Instructions for the task> Can you rewrite the listing from the line that has "The width and height of the screenshot is (1242, 778)." through its end, putting "Design" in place of "Prototype" and keeping everything else the same? Leave the pictures out.

Data shown>
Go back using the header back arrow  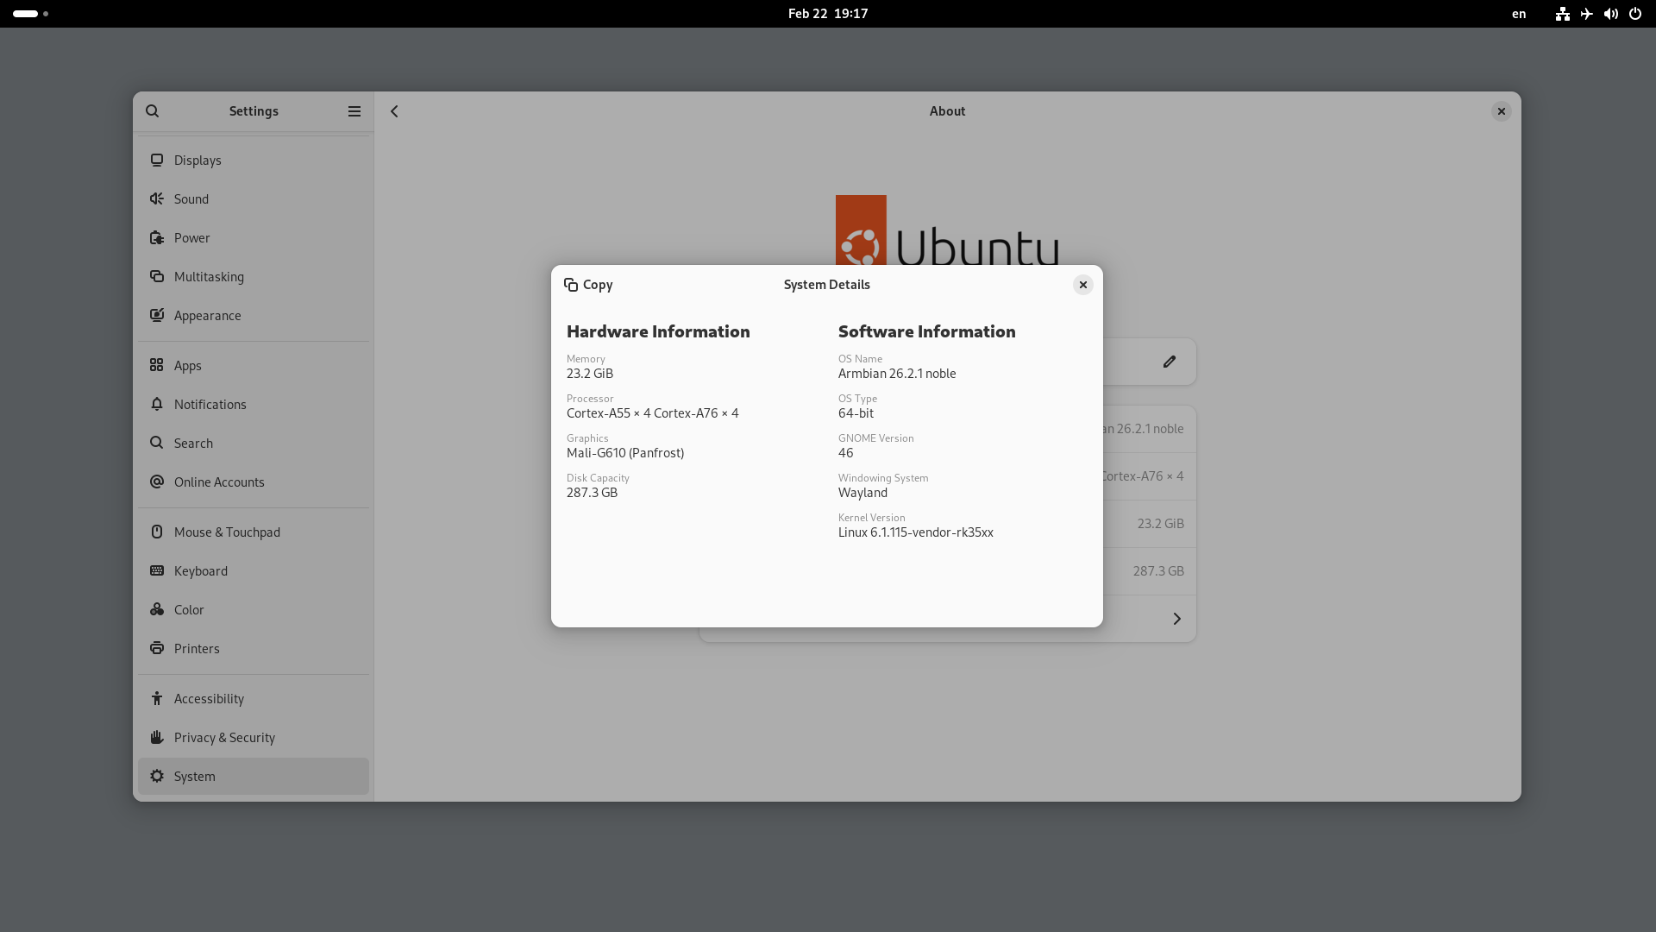(394, 111)
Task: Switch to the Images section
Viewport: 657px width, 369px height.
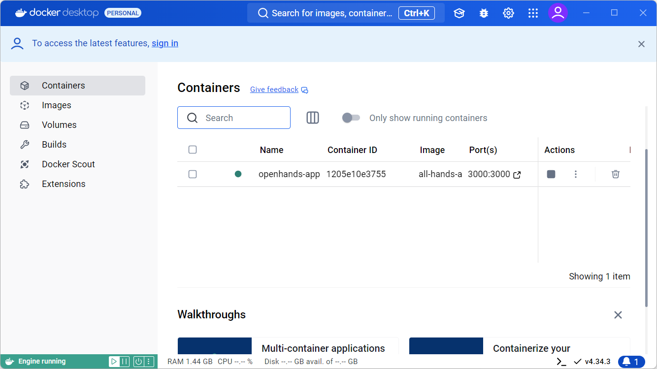Action: pos(56,105)
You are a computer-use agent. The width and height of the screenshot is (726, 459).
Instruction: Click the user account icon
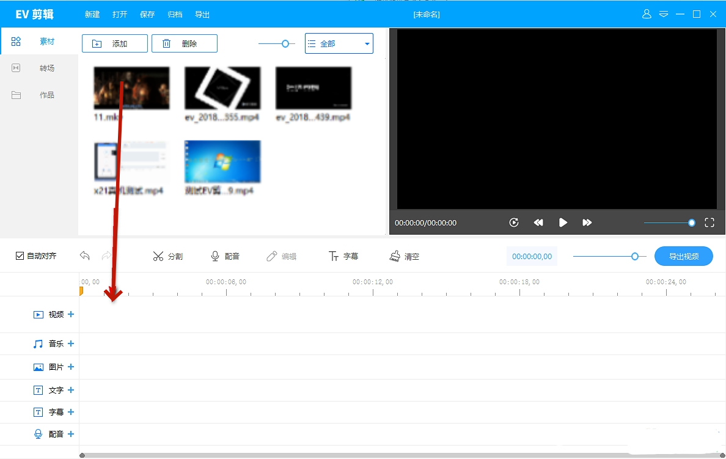647,14
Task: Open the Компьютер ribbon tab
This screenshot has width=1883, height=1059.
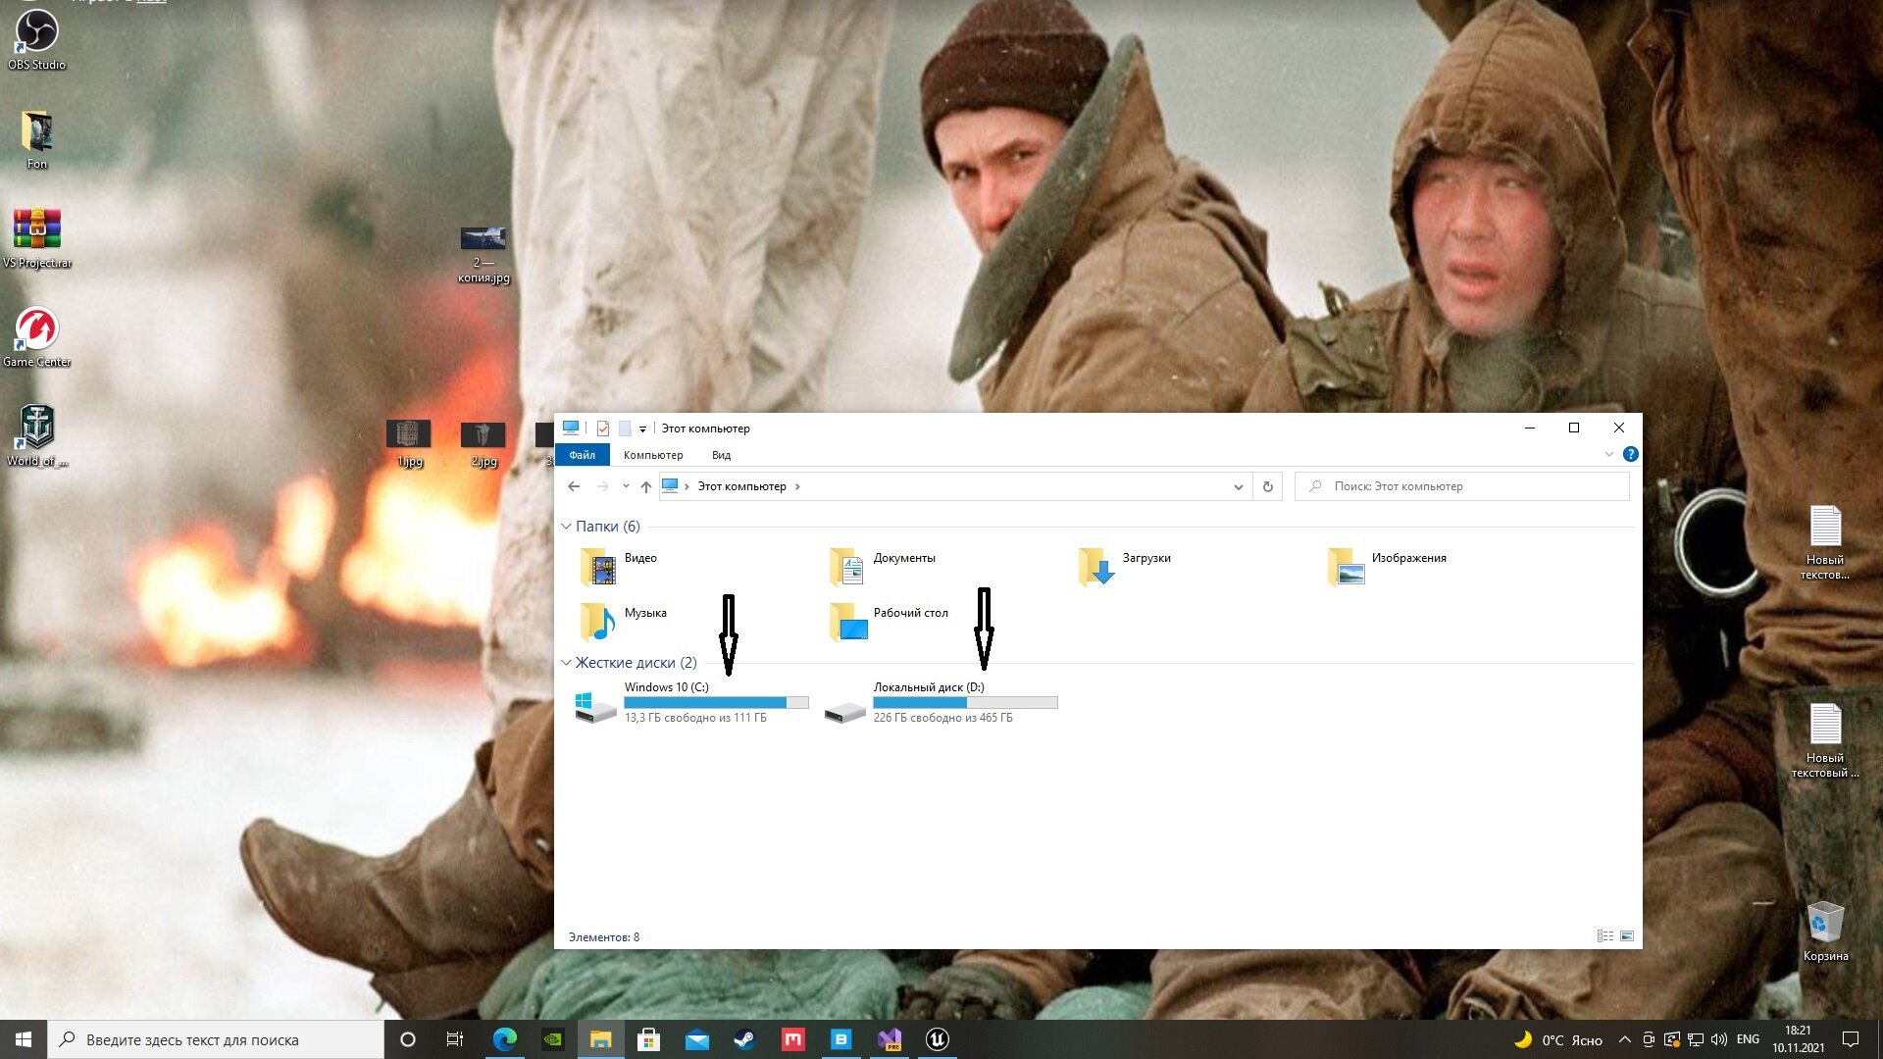Action: (x=653, y=455)
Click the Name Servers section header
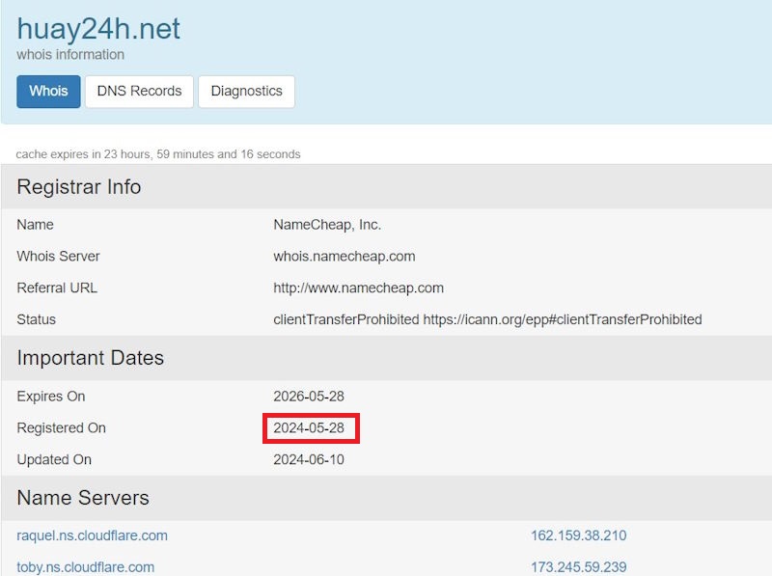The image size is (772, 576). click(82, 498)
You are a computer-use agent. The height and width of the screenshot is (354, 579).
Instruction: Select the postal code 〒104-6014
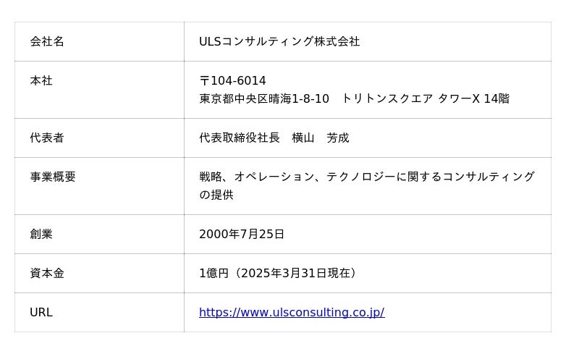click(x=232, y=81)
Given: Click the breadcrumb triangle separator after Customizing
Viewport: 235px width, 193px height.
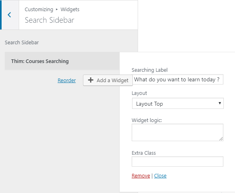Looking at the screenshot, I should pos(57,9).

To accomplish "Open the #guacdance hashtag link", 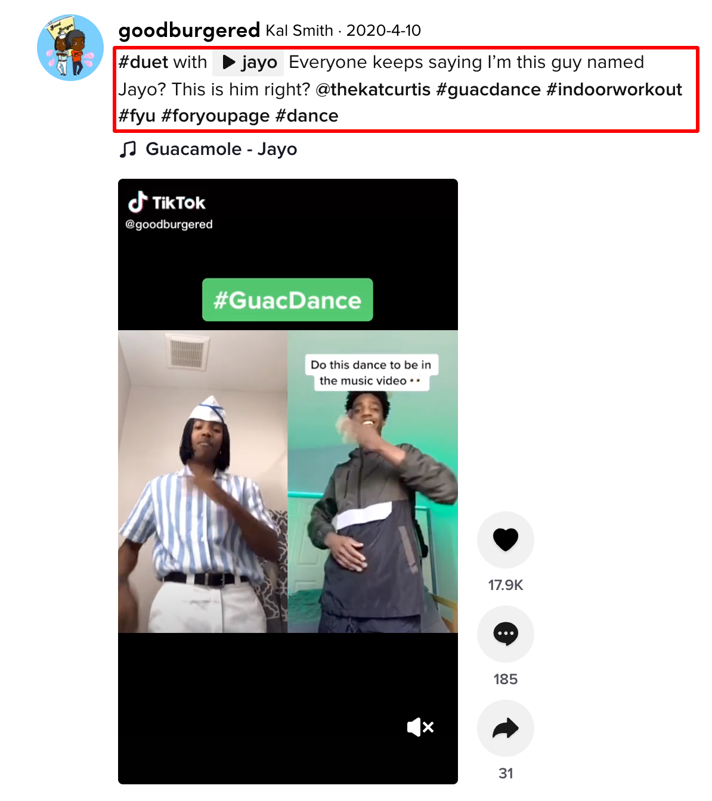I will [488, 89].
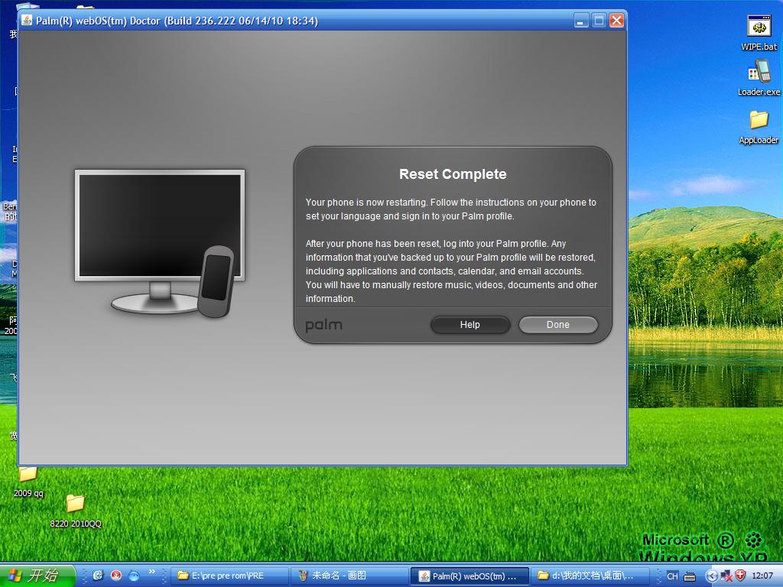Click the computer and phone illustration
783x587 pixels.
click(160, 242)
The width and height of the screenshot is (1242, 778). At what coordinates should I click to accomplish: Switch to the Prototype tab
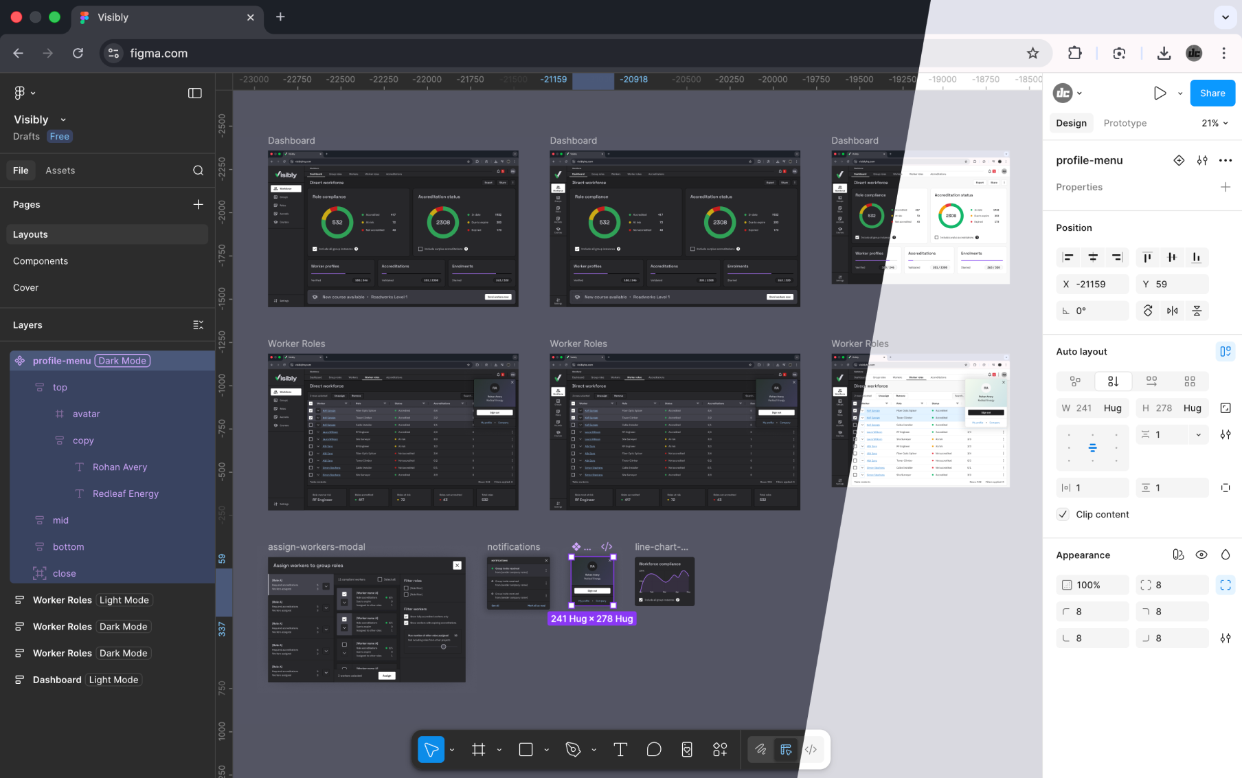click(x=1125, y=123)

Answer for the task>
The width and height of the screenshot is (1242, 778). At what coordinates should I click to accomplish: Switch to the Design tab
click(x=1125, y=123)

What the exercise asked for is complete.